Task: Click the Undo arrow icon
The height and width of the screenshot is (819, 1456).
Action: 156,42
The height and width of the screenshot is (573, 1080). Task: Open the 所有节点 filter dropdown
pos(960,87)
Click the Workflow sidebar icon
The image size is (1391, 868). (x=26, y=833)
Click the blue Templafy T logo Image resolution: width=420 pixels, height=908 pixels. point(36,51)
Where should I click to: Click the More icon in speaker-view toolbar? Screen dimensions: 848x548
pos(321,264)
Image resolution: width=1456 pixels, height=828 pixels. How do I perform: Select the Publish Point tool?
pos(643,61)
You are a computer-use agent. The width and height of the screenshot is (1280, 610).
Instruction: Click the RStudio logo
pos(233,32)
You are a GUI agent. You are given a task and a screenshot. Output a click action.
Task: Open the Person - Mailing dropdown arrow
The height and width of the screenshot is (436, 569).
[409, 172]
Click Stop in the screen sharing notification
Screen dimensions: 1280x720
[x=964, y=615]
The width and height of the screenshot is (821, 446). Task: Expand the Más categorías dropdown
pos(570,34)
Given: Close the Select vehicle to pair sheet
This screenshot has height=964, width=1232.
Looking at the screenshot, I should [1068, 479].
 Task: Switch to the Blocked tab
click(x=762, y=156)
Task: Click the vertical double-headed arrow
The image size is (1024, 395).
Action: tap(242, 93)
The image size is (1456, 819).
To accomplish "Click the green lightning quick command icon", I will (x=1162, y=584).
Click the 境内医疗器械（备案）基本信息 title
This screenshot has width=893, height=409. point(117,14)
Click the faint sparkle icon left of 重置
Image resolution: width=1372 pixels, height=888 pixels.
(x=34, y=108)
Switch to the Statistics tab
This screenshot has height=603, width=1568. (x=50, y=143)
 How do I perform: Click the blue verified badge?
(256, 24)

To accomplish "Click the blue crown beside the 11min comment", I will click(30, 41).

**What the task requires**
Reproduce the listing above, swapping every "dropdown" for "drop-down menu" and leaving the rest unchanged.

**In response**
Task: Click the Undo arrow icon
The height and width of the screenshot is (819, 1456).
Action: 156,42
The height and width of the screenshot is (573, 1080). Task: Open the 所有节点 filter drop-down menu
pos(960,87)
Click the Workflow sidebar icon
The image size is (1391, 868). (x=26, y=833)
Click the blue Templafy T logo Image resolution: width=420 pixels, height=908 pixels. point(36,51)
Where should I click to: Click the More icon in speaker-view toolbar? Screen dimensions: 848x548
pos(321,264)
Image resolution: width=1456 pixels, height=828 pixels. How do I perform: Select the Publish Point tool?
pos(643,61)
You are a computer-use agent. The width and height of the screenshot is (1280, 610).
Instruction: Click the RStudio logo
pos(233,32)
You are a GUI agent. You are given a task and a screenshot. Output a click action.
Task: Open the Person - Mailing drop-down menu arrow
The height and width of the screenshot is (436, 569).
[409, 172]
Click Stop in the screen sharing notification
Screen dimensions: 1280x720
[x=964, y=615]
The width and height of the screenshot is (821, 446). Task: Expand the Más categorías drop-down menu
pos(570,34)
Given: Close the Select vehicle to pair sheet
This screenshot has height=964, width=1232.
Looking at the screenshot, I should [1068, 479].
 Task: Switch to the Blocked tab
click(x=762, y=156)
Task: Click the vertical double-headed arrow
The image size is (1024, 395).
Action: tap(242, 93)
The image size is (1456, 819).
To accomplish "Click the green lightning quick command icon", I will (x=1162, y=584).
Click the 境内医疗器械（备案）基本信息 title
This screenshot has width=893, height=409. point(117,14)
Click the faint sparkle icon left of 重置
Image resolution: width=1372 pixels, height=888 pixels.
(x=34, y=108)
Switch to the Statistics tab
This screenshot has height=603, width=1568. (x=50, y=143)
 How do I perform: Click the blue verified badge?
(256, 24)

To accomplish "Click the blue crown beside the 11min comment", I will click(30, 41).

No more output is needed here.